* **Entries supplied**
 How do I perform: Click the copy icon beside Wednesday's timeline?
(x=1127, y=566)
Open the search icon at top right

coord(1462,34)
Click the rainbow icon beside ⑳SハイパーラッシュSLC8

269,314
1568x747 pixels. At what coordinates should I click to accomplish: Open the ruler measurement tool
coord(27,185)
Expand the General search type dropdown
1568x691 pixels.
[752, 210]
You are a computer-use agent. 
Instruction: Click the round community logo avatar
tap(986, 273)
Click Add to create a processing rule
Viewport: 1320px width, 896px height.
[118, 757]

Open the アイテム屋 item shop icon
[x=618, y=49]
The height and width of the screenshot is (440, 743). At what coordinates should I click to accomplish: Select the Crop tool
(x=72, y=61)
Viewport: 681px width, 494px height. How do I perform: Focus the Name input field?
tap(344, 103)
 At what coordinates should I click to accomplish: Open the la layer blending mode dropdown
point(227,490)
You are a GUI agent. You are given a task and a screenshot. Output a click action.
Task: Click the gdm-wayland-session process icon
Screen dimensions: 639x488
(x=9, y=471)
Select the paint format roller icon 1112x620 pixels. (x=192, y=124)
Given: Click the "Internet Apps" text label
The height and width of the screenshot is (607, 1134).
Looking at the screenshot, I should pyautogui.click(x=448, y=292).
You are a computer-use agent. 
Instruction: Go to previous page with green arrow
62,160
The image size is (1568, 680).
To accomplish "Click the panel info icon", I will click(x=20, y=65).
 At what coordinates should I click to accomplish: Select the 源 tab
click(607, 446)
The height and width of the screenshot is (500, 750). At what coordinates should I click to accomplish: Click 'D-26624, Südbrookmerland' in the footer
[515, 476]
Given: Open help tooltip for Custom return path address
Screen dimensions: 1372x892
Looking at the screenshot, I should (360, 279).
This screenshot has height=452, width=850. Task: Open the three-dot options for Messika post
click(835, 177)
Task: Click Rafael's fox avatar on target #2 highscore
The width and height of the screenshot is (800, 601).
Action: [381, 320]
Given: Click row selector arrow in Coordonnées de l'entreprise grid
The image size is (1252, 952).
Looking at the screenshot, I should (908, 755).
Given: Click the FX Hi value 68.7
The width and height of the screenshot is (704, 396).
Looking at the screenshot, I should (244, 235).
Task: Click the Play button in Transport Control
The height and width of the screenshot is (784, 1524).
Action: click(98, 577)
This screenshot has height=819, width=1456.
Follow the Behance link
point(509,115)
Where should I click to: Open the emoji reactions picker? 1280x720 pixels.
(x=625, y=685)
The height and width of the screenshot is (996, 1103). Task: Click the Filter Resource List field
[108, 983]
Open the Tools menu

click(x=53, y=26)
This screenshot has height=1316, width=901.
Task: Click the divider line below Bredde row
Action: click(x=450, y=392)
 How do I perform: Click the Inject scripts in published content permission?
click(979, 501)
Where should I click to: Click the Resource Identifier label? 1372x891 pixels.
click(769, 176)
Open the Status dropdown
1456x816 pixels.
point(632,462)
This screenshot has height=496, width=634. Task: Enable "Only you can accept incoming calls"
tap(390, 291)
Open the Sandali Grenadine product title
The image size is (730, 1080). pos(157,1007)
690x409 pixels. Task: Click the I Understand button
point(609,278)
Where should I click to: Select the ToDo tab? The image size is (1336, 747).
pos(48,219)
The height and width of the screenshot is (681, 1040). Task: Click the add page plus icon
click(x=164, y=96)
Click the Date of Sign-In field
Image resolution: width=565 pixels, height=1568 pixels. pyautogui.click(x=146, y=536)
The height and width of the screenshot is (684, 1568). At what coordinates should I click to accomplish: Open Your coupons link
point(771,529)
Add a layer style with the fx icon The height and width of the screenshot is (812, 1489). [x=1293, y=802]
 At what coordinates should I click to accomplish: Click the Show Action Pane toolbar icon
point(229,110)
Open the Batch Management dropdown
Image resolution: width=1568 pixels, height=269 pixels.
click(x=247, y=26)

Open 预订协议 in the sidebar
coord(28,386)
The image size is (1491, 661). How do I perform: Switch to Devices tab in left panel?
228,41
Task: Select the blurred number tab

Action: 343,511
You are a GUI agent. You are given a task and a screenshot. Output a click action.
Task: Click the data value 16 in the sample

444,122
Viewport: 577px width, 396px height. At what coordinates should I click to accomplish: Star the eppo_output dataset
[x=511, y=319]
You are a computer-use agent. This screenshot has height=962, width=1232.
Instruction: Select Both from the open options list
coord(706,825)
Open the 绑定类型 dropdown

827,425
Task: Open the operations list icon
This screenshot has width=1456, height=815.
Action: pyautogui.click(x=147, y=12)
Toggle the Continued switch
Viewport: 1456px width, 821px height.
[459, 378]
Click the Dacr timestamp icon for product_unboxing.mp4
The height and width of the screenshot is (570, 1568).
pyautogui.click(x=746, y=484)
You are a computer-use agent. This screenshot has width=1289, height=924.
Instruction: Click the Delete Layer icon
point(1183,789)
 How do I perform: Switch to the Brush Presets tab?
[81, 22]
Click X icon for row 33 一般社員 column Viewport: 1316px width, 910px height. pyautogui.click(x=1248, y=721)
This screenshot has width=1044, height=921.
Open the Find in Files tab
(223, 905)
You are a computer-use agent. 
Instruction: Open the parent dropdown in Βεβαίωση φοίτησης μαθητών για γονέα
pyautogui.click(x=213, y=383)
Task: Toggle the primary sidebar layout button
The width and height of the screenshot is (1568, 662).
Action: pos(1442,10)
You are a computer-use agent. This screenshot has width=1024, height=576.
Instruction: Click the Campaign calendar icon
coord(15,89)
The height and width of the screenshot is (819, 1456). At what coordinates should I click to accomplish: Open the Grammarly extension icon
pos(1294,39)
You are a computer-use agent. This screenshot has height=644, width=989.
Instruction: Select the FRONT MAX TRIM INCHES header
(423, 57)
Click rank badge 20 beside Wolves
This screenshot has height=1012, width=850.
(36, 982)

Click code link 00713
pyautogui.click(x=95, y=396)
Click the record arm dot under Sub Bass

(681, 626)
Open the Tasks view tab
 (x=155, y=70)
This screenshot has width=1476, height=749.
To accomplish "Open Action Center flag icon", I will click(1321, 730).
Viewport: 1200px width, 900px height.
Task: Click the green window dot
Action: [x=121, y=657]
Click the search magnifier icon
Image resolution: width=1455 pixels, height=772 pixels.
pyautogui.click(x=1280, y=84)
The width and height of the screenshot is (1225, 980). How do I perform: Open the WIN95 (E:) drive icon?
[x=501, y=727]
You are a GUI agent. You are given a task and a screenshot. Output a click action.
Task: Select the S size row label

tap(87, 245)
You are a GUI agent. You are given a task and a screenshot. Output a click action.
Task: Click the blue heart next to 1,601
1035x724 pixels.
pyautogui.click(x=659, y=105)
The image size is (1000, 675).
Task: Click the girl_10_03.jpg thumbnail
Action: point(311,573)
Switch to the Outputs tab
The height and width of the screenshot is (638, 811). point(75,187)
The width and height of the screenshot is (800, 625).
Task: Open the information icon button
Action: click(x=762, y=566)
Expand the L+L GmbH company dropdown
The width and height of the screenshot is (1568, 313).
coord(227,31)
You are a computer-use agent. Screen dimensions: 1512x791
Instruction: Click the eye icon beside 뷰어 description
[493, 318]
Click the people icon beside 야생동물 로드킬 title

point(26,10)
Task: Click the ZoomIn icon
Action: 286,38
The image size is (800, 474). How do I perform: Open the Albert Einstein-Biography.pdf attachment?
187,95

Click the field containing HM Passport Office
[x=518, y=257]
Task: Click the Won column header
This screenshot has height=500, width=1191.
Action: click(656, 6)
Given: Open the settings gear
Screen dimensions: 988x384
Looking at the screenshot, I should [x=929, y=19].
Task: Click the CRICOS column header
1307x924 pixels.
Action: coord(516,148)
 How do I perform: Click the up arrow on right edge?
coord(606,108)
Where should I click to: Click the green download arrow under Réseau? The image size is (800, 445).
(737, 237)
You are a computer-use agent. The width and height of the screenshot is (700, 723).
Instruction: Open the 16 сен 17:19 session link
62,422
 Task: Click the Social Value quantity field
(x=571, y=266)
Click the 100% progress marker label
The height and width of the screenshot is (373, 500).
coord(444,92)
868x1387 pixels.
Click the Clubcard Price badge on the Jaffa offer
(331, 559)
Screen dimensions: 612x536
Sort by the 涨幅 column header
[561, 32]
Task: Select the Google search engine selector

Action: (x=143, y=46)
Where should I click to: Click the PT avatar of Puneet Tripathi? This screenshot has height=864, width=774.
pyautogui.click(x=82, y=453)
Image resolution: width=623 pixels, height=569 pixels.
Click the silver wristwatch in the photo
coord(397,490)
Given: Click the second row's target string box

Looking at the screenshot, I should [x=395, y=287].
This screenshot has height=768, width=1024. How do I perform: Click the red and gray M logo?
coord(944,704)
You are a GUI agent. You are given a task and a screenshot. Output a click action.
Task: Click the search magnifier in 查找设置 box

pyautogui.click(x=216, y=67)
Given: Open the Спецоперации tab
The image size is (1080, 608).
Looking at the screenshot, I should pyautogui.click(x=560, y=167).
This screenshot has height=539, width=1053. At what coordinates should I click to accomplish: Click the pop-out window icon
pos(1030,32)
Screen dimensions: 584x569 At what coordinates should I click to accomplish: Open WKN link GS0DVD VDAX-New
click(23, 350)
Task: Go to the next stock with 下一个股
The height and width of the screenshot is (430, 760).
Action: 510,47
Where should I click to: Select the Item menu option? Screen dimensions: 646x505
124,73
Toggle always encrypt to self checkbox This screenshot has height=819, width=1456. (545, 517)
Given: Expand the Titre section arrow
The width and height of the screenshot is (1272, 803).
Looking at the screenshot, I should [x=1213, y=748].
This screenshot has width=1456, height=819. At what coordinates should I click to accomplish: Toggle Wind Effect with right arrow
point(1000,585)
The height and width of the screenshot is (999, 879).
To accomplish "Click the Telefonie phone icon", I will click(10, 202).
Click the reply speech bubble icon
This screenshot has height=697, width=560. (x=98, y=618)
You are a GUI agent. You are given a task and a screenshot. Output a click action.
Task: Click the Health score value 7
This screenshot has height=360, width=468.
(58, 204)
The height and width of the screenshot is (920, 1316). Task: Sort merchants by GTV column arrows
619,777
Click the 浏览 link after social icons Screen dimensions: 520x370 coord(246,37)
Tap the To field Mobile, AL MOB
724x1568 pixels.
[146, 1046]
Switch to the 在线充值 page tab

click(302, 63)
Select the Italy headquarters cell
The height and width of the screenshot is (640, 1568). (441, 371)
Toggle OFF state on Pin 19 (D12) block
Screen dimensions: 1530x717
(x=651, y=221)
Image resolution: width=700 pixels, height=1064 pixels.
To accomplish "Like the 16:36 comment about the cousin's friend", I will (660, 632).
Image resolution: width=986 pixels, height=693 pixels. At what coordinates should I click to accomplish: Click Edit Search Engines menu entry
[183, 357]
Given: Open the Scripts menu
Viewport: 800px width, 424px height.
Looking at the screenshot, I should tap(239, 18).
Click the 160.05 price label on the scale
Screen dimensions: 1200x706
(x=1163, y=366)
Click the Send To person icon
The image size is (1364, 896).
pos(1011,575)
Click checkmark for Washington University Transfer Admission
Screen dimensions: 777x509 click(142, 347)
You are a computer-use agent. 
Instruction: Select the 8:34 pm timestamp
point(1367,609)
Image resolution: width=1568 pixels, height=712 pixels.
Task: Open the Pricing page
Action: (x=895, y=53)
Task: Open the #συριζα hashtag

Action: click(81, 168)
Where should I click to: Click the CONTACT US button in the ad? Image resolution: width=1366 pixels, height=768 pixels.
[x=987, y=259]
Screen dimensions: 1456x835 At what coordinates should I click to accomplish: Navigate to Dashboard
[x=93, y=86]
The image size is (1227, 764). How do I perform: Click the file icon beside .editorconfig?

* **Exercise**
Rewrite the part of the items that opens with the line containing "Given: Open the settings gear" and closes with the line containing "Looking at the screenshot, I should [x=395, y=287]." as a JSON list of strings, one string per line, with blank lines omitted.

* **Output for this task**
[
  "Given: Open the settings gear",
  "Screen dimensions: 988x384",
  "Looking at the screenshot, I should [x=929, y=19].",
  "Task: Click the CRICOS column header",
  "1307x924 pixels.",
  "Action: coord(516,148)",
  " How do I perform: Click the up arrow on right edge?",
  "coord(606,108)",
  "Where should I click to: Click the green download arrow under Réseau? The image size is (800, 445).",
  "(737, 237)",
  "You are a computer-use agent. The width and height of the screenshot is (700, 723).",
  "Instruction: Open the 16 сен 17:19 session link",
  "62,422",
  " Task: Click the Social Value quantity field",
  "(x=571, y=266)",
  "Click the 100% progress marker label",
  "The height and width of the screenshot is (373, 500).",
  "coord(444,92)",
  "868x1387 pixels.",
  "Click the Clubcard Price badge on the Jaffa offer",
  "(331, 559)",
  "Screen dimensions: 612x536",
  "Sort by the 涨幅 column header",
  "[561, 32]",
  "Task: Select the Google search engine selector",
  "Action: (x=143, y=46)",
  "Where should I click to: Click the PT avatar of Puneet Tripathi? This screenshot has height=864, width=774.",
  "pyautogui.click(x=82, y=453)",
  "Image resolution: width=623 pixels, height=569 pixels.",
  "Click the silver wristwatch in the photo",
  "coord(397,490)",
  "Given: Click the second row's target string box",
  "Looking at the screenshot, I should [x=395, y=287]."
]